Au Festival d’Avignon, Sophie Calle: la traversée d’un continent intérieur.

Dés les premiers jours du Festival d’Avignon, la rumeur se susurrait à mes oreilles: Sophie Calle fait une exposition sur sa mère disparue…Une question me revenait: comment recevoir ce deuil? Comment Sophie Calle à la réputation “d’impudique”, d’artiste égocentrique pour les uns, allait-elle nous étonner? J’étais aussi à l’écoute des inconditionnels de ses propositions, qui parlaient d’intelligence, de finesse…Il y a quelques mois, j’avais feuilleté un magnifique ouvrage, qu’elle avait adressé au regard des aveugles. Cette oeuvre m’avait déjà beaucoup troublée. Je décide de m’y rendre. J’ai peur…C’est avec deux hommes que je vais y pénétrer, peut-être pas tant par hasard.
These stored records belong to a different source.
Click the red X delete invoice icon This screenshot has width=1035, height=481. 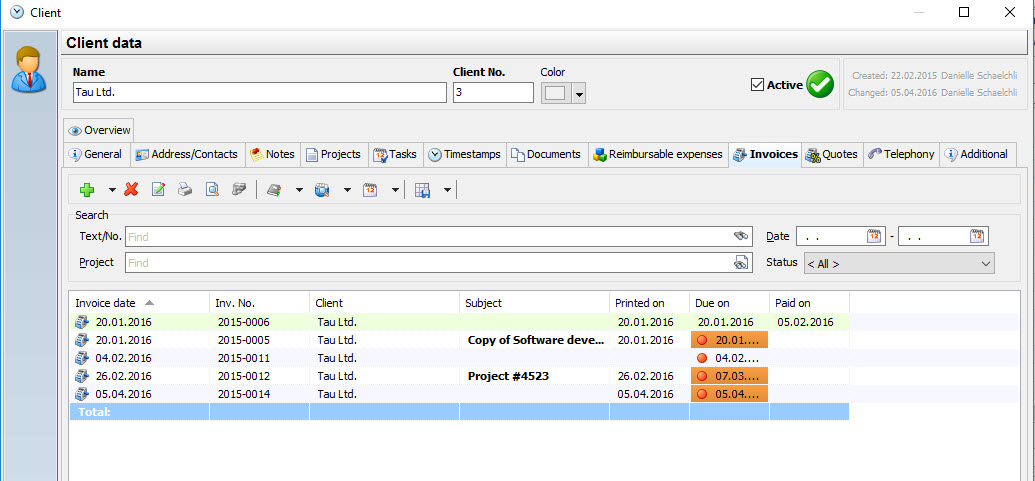point(131,189)
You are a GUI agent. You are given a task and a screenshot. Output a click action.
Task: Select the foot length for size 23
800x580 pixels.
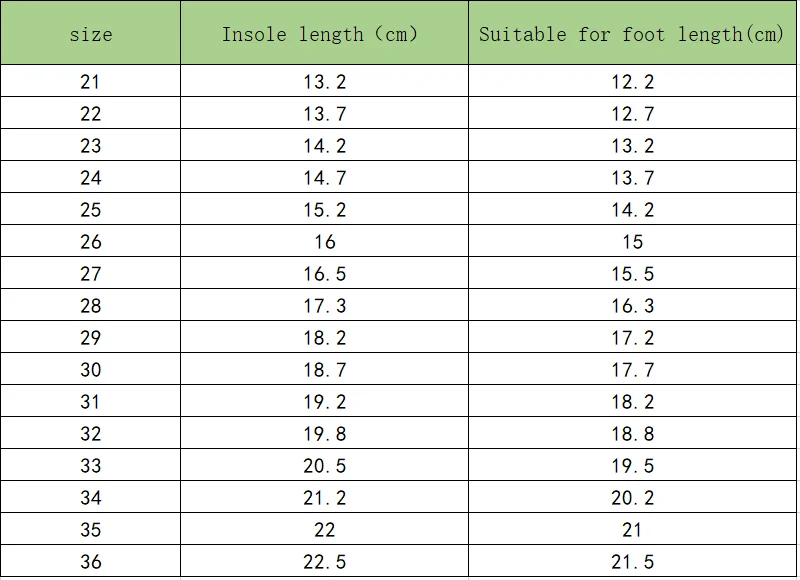tap(632, 146)
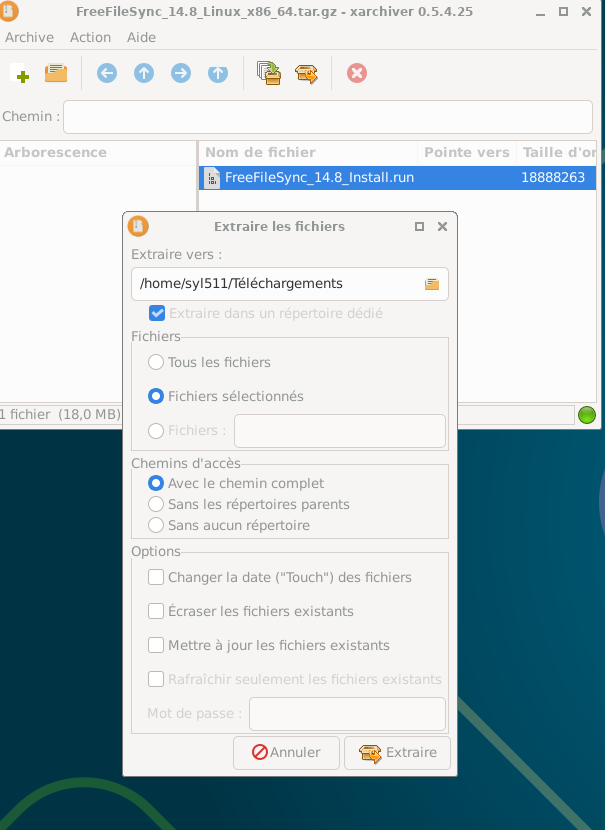
Task: Select 'Sans les répertoires parents' option
Action: (156, 505)
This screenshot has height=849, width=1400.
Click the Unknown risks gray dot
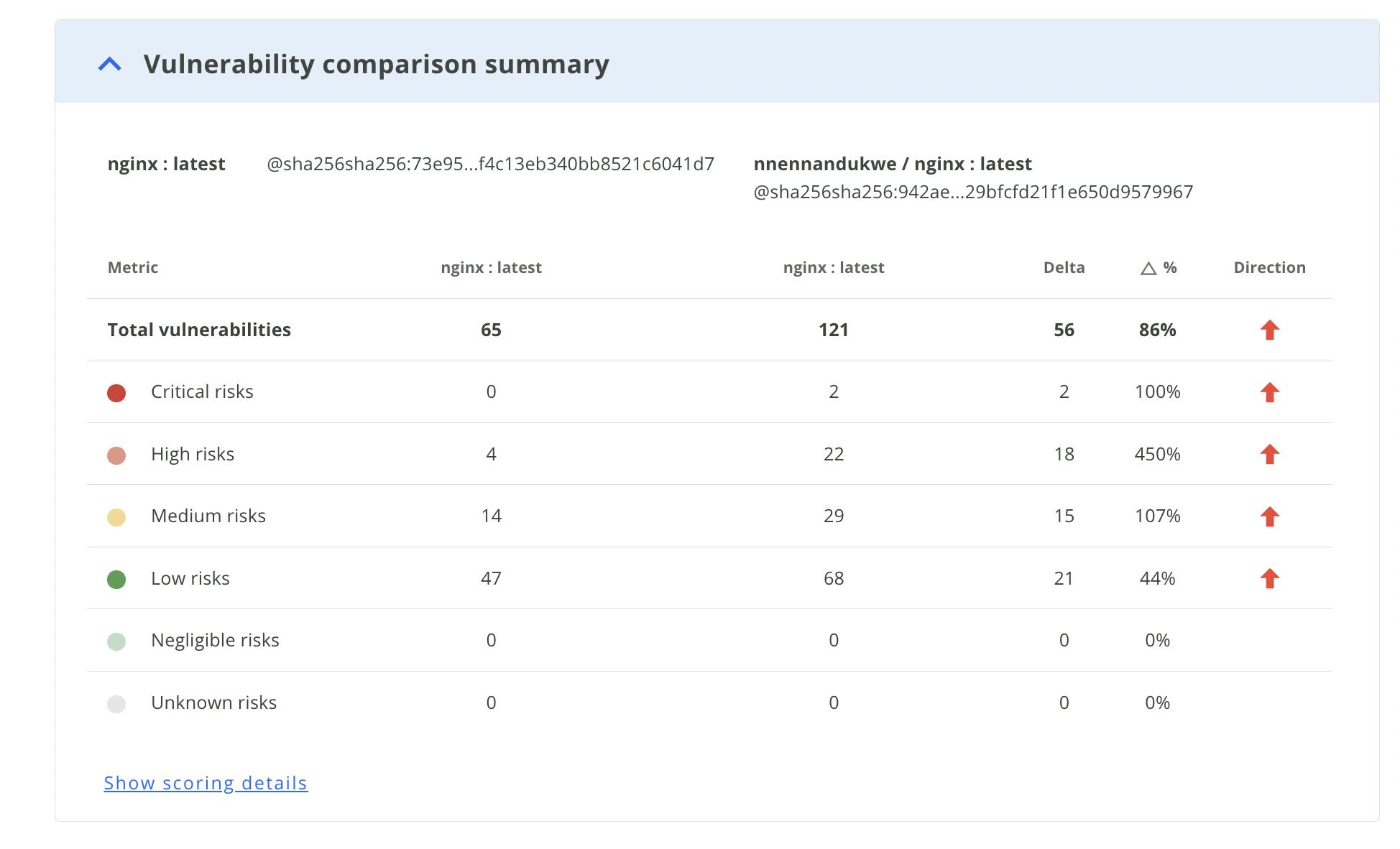(116, 704)
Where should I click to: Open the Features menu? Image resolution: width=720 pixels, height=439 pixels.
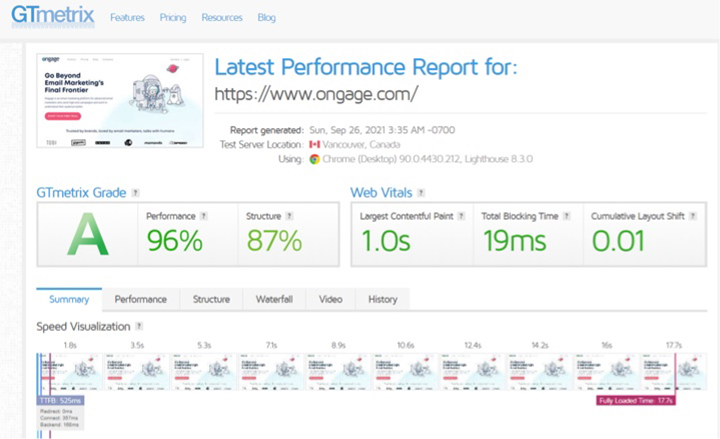click(x=127, y=18)
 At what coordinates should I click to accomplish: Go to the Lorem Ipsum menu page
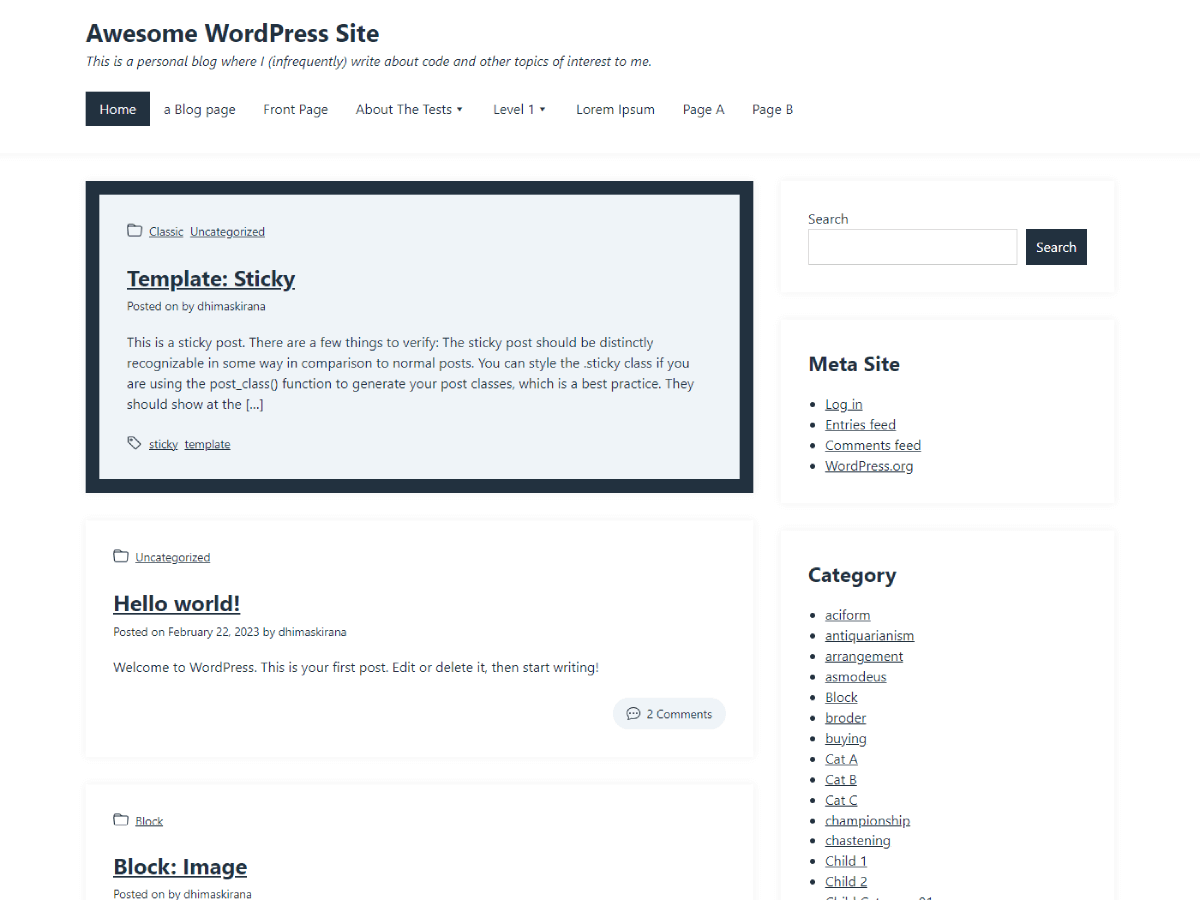point(615,109)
J’ai découvert l’Église des Célestins en 2011, lors de l’exposition de William Forsythe. Cet espace m’est donc familier. C’est un lieu dépouillé, aux proportions hautes et étroites, sans rénovation récente, restée dans son “jus”, avec une belle lumière de par la taille des ouvertures, qui crée une atmosphère de respiration et d’authenticité. Quelques ruines éparses appuient le contexte de recueillement.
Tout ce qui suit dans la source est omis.